INSTRUCTIONS TO FOLLOW: Report each line in the entries below that contains the word "link", copying every such line in full.

··········

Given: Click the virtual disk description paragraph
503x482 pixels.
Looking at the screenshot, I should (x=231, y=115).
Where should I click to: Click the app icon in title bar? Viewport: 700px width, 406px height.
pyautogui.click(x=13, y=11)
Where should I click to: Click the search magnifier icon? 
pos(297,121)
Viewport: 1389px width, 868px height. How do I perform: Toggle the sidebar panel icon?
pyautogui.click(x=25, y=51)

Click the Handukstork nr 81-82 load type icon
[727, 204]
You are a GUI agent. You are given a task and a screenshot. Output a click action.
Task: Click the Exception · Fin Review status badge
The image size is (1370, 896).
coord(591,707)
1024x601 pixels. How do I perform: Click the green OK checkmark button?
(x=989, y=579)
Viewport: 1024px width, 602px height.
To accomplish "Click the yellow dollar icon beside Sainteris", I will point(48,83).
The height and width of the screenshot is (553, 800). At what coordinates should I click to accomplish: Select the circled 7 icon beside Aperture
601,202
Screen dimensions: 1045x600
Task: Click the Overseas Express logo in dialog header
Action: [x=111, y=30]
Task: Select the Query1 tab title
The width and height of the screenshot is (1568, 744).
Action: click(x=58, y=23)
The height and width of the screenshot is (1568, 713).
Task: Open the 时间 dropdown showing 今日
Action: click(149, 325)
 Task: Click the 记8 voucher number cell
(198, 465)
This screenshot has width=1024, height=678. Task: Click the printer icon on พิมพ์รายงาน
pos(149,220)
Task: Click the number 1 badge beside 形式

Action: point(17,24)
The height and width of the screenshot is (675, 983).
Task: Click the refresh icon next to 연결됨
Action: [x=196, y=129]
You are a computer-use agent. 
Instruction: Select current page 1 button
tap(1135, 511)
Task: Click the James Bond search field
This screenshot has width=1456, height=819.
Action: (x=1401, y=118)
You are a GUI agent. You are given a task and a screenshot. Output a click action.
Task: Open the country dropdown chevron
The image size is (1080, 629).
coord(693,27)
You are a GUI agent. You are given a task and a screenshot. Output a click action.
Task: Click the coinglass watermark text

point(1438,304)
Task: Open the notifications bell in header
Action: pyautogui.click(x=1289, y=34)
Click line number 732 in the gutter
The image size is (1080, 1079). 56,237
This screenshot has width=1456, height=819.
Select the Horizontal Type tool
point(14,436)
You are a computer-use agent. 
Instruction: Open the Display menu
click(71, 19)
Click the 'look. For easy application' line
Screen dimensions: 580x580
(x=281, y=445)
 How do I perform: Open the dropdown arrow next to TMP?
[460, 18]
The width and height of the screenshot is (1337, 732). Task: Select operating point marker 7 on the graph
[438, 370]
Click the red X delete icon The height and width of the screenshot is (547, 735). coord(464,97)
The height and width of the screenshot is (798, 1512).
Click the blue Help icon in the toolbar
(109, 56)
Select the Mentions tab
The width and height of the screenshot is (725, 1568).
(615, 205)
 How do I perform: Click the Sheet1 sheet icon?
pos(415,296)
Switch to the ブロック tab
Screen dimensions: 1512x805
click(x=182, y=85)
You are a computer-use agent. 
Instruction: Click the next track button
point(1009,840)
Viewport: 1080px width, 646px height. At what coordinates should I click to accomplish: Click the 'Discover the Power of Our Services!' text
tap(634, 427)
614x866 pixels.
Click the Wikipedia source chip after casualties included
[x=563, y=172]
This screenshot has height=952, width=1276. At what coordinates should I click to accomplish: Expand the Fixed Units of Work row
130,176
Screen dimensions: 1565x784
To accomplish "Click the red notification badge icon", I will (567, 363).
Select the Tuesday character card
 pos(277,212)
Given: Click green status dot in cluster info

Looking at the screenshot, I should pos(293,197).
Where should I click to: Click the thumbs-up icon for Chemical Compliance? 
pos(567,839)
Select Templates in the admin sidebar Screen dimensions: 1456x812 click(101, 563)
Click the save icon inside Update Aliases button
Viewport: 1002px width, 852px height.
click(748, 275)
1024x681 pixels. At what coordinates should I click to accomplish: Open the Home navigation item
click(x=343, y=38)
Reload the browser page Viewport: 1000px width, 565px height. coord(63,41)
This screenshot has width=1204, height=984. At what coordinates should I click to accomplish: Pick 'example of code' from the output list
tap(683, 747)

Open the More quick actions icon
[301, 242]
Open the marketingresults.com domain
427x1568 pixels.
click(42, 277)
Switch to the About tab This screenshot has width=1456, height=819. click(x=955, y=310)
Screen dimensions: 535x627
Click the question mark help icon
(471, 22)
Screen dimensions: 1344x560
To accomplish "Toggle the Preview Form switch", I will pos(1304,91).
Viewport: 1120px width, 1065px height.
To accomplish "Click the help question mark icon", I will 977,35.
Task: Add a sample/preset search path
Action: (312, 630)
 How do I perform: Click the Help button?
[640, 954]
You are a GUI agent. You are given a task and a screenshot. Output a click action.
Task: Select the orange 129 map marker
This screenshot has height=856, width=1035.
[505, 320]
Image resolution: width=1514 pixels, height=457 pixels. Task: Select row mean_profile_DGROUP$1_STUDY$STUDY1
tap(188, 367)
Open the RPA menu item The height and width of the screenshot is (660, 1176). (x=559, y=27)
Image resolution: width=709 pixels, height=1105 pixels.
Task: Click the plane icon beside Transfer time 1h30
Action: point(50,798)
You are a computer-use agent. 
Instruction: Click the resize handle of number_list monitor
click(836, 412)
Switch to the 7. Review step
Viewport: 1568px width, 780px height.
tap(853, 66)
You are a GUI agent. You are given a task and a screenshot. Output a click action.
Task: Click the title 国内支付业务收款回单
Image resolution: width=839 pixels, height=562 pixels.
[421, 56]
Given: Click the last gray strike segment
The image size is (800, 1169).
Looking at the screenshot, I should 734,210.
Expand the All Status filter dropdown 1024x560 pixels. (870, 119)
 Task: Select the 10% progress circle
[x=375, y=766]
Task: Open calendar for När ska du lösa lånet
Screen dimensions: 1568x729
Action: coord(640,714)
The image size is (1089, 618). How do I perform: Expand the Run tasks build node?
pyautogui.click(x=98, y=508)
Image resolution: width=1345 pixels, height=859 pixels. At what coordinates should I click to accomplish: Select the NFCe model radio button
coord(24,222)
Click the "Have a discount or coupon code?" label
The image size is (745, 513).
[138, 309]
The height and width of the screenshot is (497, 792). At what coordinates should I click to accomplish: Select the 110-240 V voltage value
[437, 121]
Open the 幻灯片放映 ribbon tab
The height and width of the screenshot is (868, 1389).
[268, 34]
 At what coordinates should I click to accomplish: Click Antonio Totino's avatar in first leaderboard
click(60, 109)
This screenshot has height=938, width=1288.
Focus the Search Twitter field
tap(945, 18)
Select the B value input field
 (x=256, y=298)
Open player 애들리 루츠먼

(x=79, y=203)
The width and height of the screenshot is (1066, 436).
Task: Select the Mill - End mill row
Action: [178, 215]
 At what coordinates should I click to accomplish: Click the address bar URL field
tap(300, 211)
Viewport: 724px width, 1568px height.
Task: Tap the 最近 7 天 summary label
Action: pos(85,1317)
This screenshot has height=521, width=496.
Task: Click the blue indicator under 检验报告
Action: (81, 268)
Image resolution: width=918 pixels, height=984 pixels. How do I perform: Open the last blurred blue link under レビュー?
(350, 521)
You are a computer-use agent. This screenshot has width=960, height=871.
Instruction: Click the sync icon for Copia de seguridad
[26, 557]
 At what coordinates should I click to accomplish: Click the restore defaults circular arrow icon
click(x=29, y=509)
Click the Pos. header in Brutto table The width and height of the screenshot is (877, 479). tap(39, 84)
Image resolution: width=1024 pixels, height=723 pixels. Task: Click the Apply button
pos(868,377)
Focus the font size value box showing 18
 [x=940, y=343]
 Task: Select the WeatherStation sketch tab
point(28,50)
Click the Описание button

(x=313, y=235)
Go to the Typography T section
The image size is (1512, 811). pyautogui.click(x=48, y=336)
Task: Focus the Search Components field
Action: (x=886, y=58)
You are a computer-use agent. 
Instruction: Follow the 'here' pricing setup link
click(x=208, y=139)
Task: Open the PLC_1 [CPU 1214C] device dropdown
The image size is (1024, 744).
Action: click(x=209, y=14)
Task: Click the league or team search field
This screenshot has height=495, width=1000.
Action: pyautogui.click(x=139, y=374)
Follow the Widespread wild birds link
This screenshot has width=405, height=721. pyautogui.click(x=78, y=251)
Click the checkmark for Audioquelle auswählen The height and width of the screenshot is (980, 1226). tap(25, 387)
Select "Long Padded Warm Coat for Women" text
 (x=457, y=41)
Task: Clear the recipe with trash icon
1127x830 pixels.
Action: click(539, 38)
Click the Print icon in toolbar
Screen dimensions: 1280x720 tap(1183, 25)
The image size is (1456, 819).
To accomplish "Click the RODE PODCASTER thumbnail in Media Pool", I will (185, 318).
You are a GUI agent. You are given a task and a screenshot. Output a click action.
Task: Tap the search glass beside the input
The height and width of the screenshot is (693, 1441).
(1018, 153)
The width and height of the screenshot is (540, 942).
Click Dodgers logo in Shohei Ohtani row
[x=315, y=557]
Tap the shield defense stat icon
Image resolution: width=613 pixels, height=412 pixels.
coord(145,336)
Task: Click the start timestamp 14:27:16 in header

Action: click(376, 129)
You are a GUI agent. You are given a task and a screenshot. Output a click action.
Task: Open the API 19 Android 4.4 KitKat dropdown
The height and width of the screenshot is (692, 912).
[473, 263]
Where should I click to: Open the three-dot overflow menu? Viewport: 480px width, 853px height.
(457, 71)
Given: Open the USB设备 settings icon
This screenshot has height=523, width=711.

··········

RESULT FOR THIS EXERCISE:
Image resolution: width=918 pixels, height=984 pixels. How do I perform: Open the last blurred blue link under レビュー?
Instruction: Follow the 'here' pricing setup link
Follow the Widespread wild birds link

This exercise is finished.